◆ STORED DATA ◆
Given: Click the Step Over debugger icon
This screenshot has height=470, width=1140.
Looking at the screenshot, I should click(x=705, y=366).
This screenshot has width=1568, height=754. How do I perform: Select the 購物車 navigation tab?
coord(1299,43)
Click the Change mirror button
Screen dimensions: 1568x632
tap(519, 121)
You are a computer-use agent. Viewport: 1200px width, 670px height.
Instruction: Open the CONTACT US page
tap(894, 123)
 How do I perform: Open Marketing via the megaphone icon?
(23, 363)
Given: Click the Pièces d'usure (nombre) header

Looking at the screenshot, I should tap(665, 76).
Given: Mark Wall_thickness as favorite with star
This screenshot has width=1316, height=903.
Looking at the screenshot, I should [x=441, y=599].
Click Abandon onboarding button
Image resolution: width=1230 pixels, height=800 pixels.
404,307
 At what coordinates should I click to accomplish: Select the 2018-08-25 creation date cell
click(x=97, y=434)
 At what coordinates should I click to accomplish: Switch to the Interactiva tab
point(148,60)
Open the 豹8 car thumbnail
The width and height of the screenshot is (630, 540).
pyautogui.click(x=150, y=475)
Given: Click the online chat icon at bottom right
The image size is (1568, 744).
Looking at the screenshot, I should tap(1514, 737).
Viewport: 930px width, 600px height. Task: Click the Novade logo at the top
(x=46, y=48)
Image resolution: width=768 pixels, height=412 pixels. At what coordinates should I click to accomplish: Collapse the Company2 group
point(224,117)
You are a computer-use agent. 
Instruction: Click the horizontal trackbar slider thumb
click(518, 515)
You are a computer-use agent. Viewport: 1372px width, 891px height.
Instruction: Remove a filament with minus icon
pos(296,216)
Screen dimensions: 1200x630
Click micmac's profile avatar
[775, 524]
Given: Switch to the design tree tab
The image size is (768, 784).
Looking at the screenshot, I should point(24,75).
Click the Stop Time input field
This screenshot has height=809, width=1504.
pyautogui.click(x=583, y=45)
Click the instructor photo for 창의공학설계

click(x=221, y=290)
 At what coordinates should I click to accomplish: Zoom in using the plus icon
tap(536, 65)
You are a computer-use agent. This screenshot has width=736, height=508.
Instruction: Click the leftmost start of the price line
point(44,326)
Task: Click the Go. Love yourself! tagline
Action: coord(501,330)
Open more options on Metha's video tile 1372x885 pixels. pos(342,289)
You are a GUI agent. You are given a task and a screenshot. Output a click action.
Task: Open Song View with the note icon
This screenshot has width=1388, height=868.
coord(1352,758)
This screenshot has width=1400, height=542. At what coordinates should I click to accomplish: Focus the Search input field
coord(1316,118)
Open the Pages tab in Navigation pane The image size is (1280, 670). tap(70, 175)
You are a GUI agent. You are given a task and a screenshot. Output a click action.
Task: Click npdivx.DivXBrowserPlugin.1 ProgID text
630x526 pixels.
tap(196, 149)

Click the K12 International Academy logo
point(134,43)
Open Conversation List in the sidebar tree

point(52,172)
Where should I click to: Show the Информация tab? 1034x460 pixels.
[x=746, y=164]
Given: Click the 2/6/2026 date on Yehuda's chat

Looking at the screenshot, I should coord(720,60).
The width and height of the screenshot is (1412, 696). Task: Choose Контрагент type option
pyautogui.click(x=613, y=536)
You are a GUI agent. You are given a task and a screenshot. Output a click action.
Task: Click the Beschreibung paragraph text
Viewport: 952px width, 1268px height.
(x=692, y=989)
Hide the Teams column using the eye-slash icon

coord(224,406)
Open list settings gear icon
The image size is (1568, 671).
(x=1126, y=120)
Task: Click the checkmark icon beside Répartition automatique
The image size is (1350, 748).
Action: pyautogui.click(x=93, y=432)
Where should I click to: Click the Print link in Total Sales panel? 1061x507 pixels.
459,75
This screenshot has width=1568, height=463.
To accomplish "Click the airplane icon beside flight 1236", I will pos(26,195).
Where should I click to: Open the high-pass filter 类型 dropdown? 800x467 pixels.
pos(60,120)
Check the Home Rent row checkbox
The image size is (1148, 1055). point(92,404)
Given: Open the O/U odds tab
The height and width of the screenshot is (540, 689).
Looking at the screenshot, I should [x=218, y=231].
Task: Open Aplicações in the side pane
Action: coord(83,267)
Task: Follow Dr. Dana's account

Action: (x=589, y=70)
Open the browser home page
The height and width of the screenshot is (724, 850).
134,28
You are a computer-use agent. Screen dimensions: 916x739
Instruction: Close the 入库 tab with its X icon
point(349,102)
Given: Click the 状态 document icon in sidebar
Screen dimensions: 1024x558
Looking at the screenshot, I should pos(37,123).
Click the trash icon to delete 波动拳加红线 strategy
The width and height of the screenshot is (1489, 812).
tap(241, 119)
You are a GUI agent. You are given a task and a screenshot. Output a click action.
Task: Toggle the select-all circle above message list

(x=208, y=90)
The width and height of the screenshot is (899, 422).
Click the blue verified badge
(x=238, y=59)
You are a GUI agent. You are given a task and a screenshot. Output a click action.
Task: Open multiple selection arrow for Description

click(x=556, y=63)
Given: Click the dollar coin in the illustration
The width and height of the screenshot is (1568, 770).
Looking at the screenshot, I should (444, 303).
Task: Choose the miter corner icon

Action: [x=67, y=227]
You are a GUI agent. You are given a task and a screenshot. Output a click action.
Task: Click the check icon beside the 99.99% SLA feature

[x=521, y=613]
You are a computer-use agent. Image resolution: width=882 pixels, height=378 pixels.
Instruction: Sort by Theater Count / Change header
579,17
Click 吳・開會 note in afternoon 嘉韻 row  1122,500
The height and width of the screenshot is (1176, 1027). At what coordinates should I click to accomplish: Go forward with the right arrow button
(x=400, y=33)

◆ WRITTEN TASK ◆
Print the rows that begin with the line containing "This screenshot has width=1568, height=463." and end with the line containing "The image size is (1148, 1055). point(92,404)", reproducing them exactly, both ends included.

◆ EXERCISE RESULT ◆
This screenshot has width=1568, height=463.
To accomplish "Click the airplane icon beside flight 1236", I will pos(26,195).
Where should I click to: Open the high-pass filter 类型 dropdown? 800x467 pixels.
pos(60,120)
Check the Home Rent row checkbox
The image size is (1148, 1055). point(92,404)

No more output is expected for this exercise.